*** Opening of Records for the task ***

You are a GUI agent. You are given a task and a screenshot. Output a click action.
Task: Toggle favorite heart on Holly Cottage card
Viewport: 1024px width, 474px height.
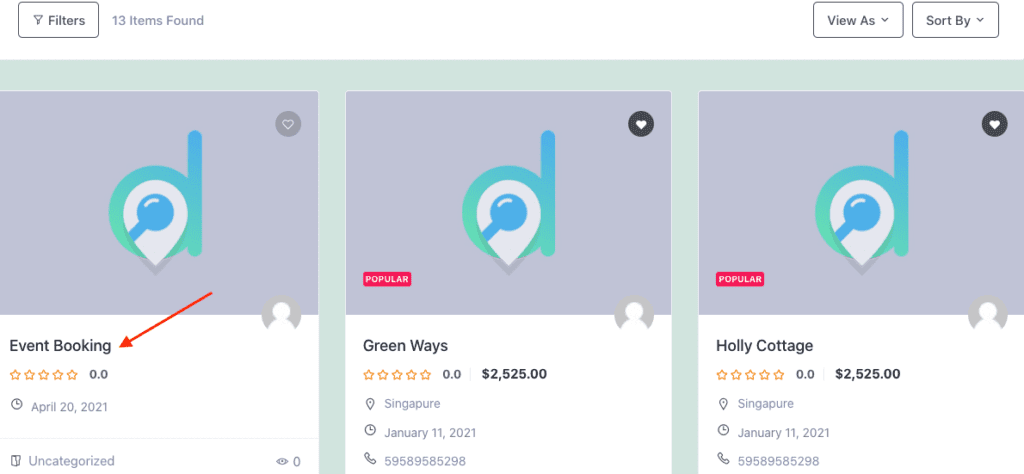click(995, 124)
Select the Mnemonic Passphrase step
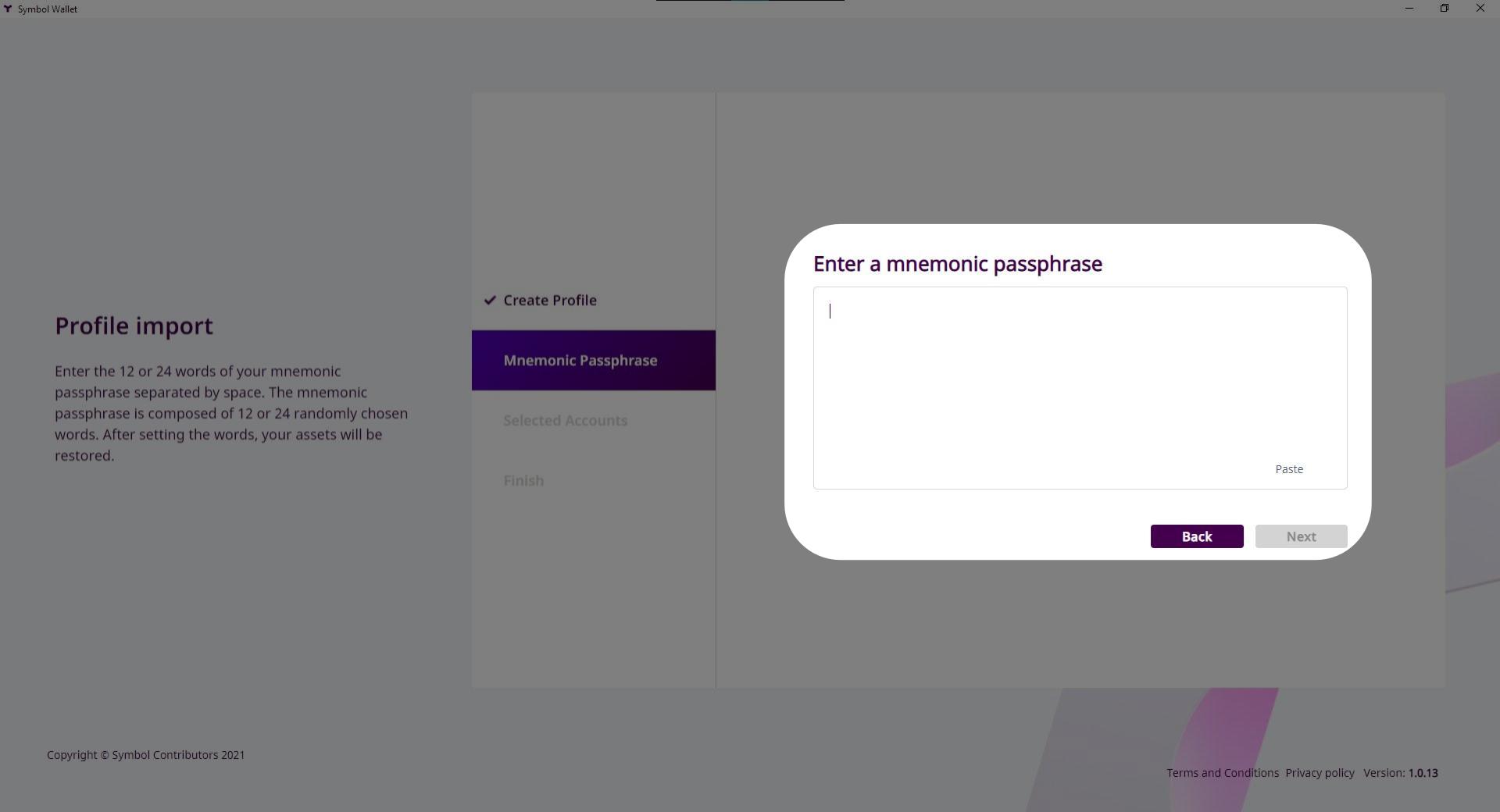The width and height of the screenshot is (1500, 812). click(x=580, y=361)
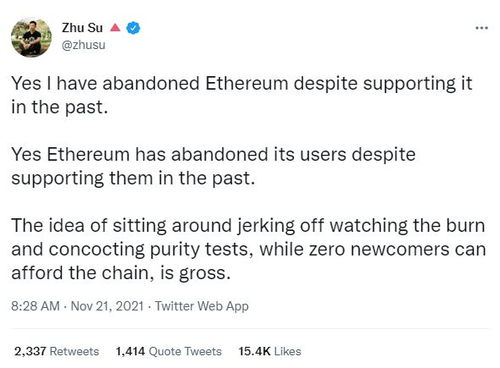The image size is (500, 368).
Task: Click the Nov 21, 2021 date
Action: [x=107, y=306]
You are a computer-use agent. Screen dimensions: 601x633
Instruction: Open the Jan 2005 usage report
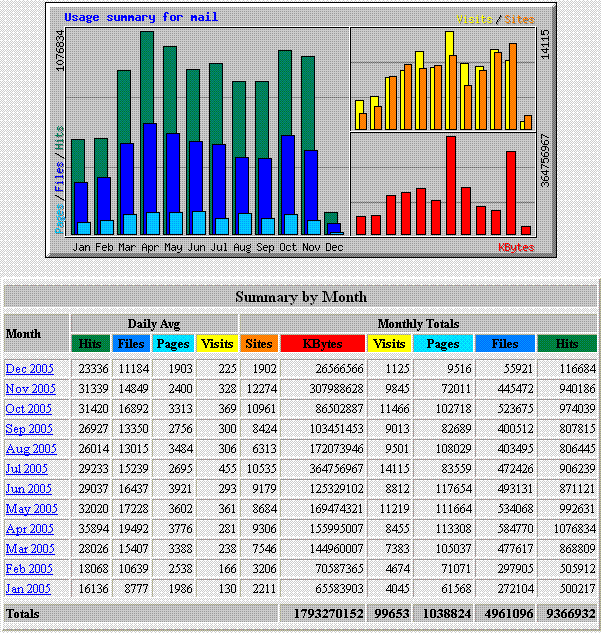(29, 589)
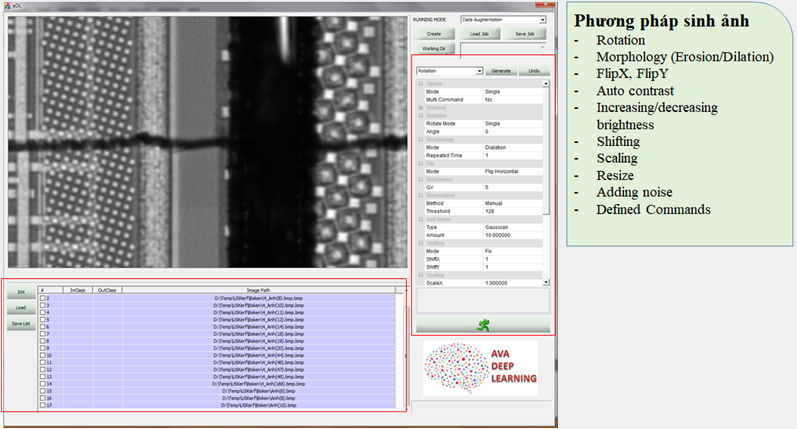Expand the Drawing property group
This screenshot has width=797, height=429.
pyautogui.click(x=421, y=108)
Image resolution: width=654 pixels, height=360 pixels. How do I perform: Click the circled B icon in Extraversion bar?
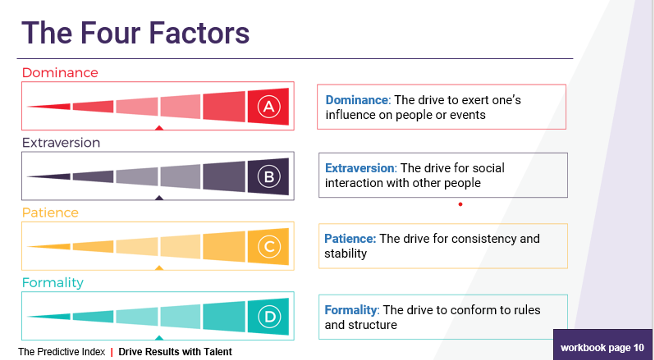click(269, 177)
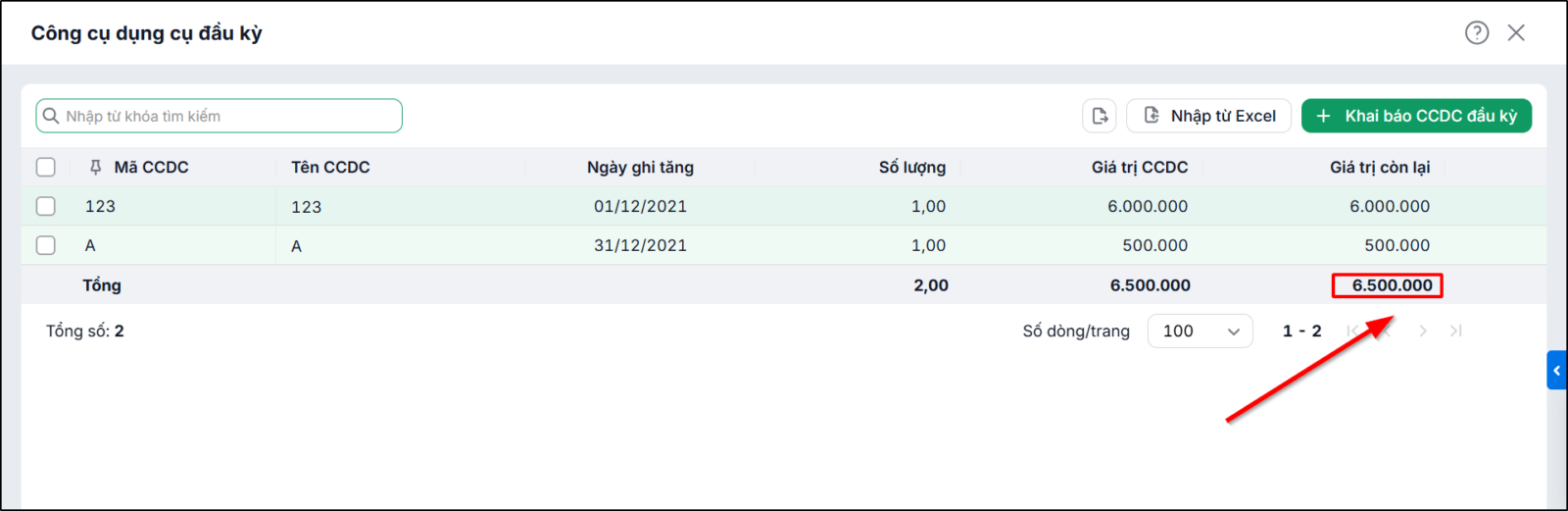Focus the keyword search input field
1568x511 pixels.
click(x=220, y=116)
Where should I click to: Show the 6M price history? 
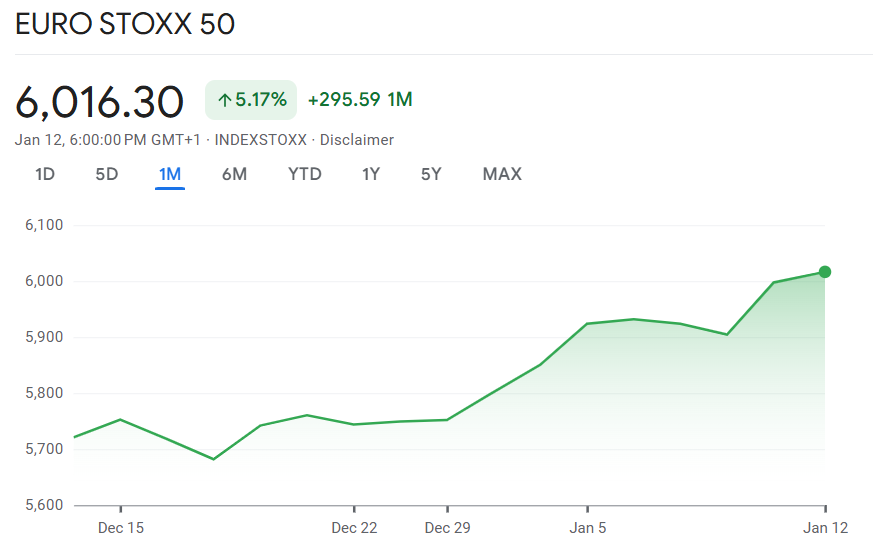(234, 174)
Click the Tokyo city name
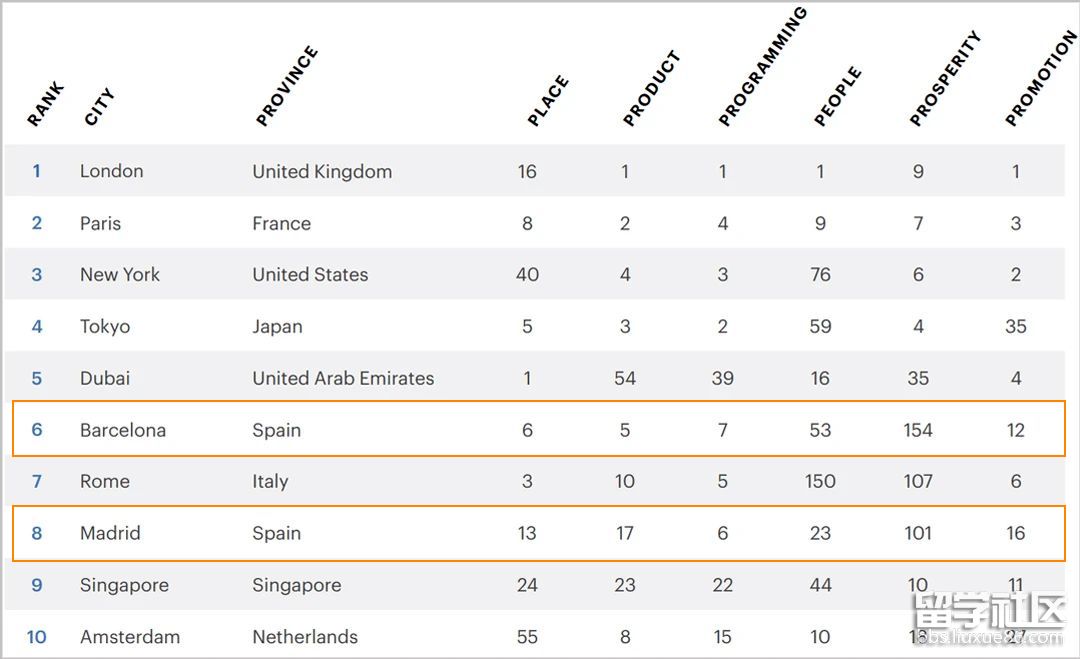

*** Close of Records for the task ***

#### Work instruction
Set down the lines from the one containing "Where should I" through the last line of the records above, both included, exactly as they appear and with no other text. Pictures should not be set down.

#### Answer for the task
Where should I click to: Show the 6M price history? 
(234, 174)
Click the Tokyo city name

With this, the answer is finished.